As the summer programme of activities gets into full swing at Arbeia, lifestyle editor Katy Wheeler and photographer Stu Norton pulled on their Gladiator sandals for a refresher on the importance of the Roman Fort, which was once the cornerstone of the Empire’s advances into England.
“You just never know what might be under your feet,” said our guide as we walked in the footsteps of Romans at one of the country’s best-preserved examples of this ancient civilisation.
Tucked away in the residential area of The Lawe Top in South Shields surrounded by Victorian houses and a school, it’s easy to forget about this UNESCO World Heritage Site, but much like the archeologists who’ve found thousands of items of huge historical importance here over the decades, it’s amazing what you can unearth at the site.
Rewind the clock all the way back to 160 AD and the fort stood proud above the River Tyne as a key military garrison and supply base which played a crucial role in coastal defence and in supplying imported goods to the Northern frontier of the mighty Roman Empire.
At its height it would have been home to 420 soldiers from across the Empire and 120 cavalry.
Today, almost two thousand years later, and the Romans’ footprints on the fort are still very much evident, whether it be in a gold ring depicting the goddess Fortuna, found hidden in the wall of a barrack; the skeletal remains of murder victims or the chain mail, only discovered in 1997 which, with its 58,000 links, is regarded as the best-preserved and biggest surviving example of the garment known to archeologists.
From tiny gems to huge structures, the site also features large-scale recreations, regarded as the finest in Britain, built on the original foundations.
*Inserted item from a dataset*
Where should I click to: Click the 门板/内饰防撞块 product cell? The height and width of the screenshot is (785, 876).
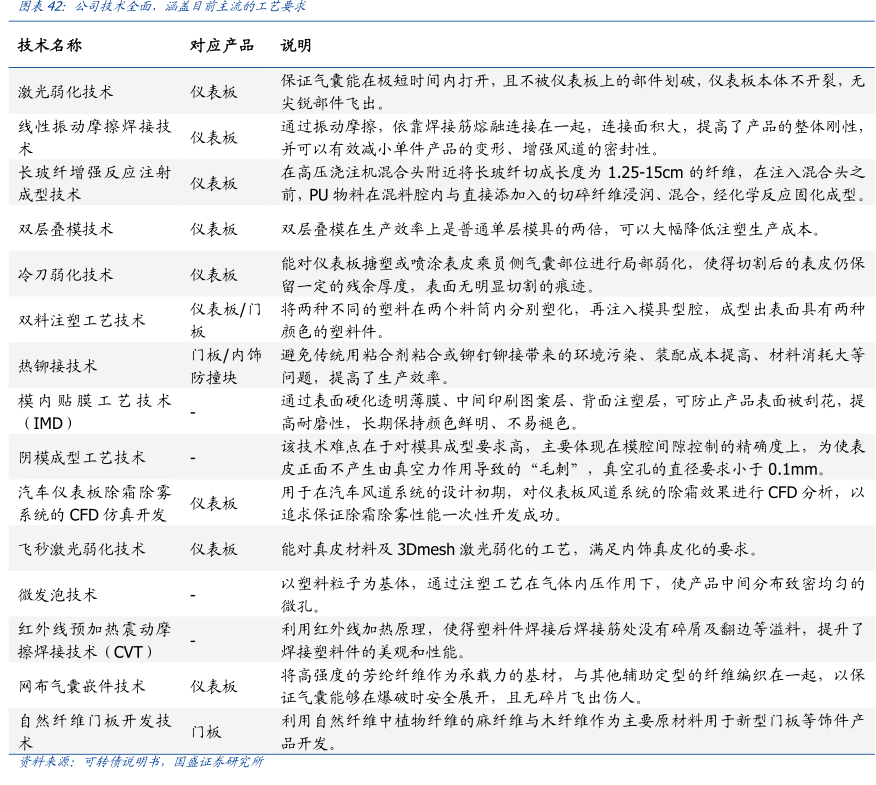pyautogui.click(x=226, y=366)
They include the landmark West Gate, which turned 30 earlier this year. Officially opened by the Duke of Gloucester on April 6 1988 it was the only reconstructed Roman gateway in the UK erected on its Roman predecessor’s actual remains, which required special permission, making it one of many rare archeologically important gems to be found here.
The Commanding Officer’s house, with its recreated rooms and hand-painted frescos, is also an impressive sight and it too features some of the original foundations and floor.
This year Arbeia is hoping to entice even more people through its doors.
Recent capital funding means the site has opened for the 2018 summer season with improved pathways, which are more pram and wheelchair-friendly, a film telling the story of the fort and interpretation trail and special viewing platform.
Victoria Page, the site’s communications officer, says they are hoping more people will come through the gates to appreciate what’s on their doorstep.
“Arbeia literally means place of the Arab,” she explained. “People sometimes forget that the soldiers who came here weren’t all Italian, they would have been from all over the Empire which was vast, meaning that it was a real melting pot of cultures. People talk about multi-culturalism now, but Arbeia was like that 2,000 years ago. People from all over the world came here, to South Shields.”
Not only was the fort once a symbol of the Empire’s strength and culture, it was, for a brief time, the centre of the mighty Roman Empire.
Victoria explained: “The Emperor Septimius Severus visited the fort and wherever the Emperor was that was the centre of the Empire, so for a time the heart of the Roman Empire was in South Shields.”
One of the most important symbols of this site’s rich and multicultural history is The Regina Tombstone.
Regina was a slave who was freed by a rich Syrian merchant who fell in love and married her. When she died he created a Roman-style ornate tombstone in her honour, which has become so significant that the British Museum has a replica.
But the original, in all its regal-like glory, can be seen right here in South Shields as a reminder of just how much the Romans left their mark.
Summer diary dates
•Crafty Romans: August 1, 8, 15, 22 and 29 from 11am to 3pm. Free.
Family creative activities inspired by the Romans.
•Arbeia Festival: August 11 from 11am to 4pm. Free.
Battle demos, a heritage market, artisan crafts and historical stalls.
•The Gladiator Gauntlet: August 12 from 11am to 4pm. Free.
Over 18s get to train in the Ludos with the Doctore. Gladiator training, which needs to be pre-booked, is £39, but free to watch.
•Knowing the Romans - hawks and horses: August 18 from 11am to 3pm. Free.
Meet animals that the Romans used day to day with mini chariot rides for kids.